__Directions for this task__. The records below are made of lines; count those holding the word "window" and give the number only.

(Stored items)

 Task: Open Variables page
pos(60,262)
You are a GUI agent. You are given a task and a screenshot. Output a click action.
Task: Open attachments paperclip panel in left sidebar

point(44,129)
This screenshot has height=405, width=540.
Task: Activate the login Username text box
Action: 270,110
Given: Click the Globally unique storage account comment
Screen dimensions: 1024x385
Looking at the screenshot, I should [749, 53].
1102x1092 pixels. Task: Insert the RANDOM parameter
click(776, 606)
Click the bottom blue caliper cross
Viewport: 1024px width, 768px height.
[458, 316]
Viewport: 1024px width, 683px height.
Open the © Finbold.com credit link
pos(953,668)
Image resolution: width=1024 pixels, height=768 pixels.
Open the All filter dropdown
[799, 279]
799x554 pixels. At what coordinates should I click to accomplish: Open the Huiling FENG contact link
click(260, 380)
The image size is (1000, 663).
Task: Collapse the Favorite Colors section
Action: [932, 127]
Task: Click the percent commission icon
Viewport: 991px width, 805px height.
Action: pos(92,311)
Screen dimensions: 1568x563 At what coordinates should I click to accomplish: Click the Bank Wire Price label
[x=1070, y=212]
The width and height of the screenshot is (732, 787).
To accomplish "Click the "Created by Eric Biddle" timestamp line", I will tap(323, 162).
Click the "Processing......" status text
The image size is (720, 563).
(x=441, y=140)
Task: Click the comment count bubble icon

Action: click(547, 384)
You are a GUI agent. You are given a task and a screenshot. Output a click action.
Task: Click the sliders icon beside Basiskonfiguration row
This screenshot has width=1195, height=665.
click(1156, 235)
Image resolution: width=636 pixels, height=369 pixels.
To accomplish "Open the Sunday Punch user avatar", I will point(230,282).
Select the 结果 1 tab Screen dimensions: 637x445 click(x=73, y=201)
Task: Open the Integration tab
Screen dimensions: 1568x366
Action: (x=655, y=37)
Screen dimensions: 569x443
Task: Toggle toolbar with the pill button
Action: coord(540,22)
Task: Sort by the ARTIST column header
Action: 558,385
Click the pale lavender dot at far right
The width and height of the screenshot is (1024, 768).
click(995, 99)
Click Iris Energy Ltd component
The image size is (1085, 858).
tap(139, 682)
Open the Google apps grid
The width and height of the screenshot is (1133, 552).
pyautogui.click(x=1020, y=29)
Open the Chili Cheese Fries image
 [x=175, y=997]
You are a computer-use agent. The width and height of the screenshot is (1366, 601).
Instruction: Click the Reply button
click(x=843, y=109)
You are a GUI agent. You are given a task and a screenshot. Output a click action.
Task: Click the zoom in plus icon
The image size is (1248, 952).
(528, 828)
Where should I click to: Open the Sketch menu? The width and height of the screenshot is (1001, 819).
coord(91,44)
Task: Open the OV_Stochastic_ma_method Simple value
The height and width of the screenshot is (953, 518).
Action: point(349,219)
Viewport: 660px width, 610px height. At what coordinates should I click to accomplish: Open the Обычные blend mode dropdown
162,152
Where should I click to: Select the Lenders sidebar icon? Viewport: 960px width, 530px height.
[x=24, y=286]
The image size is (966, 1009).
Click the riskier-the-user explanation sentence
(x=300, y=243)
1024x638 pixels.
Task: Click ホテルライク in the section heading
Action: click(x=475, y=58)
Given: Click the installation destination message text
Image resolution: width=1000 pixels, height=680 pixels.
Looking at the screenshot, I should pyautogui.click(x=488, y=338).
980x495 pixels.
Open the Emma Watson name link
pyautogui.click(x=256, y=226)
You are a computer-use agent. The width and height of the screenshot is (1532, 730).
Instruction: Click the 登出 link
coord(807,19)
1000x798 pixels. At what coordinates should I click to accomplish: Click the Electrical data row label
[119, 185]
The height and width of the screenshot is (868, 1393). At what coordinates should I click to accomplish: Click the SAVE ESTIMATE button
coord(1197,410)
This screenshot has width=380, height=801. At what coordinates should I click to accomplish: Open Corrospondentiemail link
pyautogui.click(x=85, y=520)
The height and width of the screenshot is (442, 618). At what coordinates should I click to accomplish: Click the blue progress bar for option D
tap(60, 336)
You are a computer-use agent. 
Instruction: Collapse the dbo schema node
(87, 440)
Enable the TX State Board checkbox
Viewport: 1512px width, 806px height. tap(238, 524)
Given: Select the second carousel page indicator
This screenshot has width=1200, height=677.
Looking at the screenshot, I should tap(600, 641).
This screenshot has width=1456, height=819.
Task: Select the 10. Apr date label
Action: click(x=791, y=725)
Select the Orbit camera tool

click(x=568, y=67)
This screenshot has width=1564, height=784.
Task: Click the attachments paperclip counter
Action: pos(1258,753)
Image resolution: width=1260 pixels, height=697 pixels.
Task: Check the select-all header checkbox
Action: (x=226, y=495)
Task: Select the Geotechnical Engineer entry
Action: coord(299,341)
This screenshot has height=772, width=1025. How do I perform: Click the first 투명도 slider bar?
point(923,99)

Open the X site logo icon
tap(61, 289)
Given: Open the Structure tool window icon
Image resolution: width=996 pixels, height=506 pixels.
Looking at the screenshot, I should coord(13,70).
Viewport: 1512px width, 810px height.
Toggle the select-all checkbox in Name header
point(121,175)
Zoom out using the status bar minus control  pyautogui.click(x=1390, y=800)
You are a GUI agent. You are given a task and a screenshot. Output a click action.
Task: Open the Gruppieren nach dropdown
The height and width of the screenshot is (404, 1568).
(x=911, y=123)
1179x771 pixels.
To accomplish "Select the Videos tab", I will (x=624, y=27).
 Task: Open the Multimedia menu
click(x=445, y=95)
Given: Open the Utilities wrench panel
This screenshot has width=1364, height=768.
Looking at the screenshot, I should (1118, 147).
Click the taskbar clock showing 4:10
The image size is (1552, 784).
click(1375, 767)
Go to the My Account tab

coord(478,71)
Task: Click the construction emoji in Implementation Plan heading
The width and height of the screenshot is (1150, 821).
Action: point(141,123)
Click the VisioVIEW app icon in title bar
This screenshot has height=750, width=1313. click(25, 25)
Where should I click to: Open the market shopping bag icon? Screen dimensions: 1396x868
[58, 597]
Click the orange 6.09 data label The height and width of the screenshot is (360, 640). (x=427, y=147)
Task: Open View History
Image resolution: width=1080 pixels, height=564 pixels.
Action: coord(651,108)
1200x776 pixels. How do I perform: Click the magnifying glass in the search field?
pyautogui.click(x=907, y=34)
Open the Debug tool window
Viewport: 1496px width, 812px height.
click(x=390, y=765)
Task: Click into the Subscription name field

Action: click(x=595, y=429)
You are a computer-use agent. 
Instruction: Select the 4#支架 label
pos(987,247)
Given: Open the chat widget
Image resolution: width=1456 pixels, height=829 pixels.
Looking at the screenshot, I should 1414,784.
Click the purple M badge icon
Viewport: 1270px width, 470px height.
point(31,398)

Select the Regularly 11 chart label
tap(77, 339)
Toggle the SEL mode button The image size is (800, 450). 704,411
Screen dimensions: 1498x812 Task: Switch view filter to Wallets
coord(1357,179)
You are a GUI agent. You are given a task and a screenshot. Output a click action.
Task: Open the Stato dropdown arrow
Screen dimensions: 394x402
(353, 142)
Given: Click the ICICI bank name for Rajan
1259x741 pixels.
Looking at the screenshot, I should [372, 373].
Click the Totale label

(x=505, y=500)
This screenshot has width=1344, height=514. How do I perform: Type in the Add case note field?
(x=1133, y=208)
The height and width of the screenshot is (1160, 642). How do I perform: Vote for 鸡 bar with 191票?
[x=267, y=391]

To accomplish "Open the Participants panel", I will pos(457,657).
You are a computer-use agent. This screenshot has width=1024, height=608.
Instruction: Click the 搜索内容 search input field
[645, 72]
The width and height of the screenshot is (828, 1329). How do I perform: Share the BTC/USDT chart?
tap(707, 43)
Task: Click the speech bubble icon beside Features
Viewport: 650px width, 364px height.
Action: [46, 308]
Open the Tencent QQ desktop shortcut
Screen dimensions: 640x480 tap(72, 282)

__Output__. 2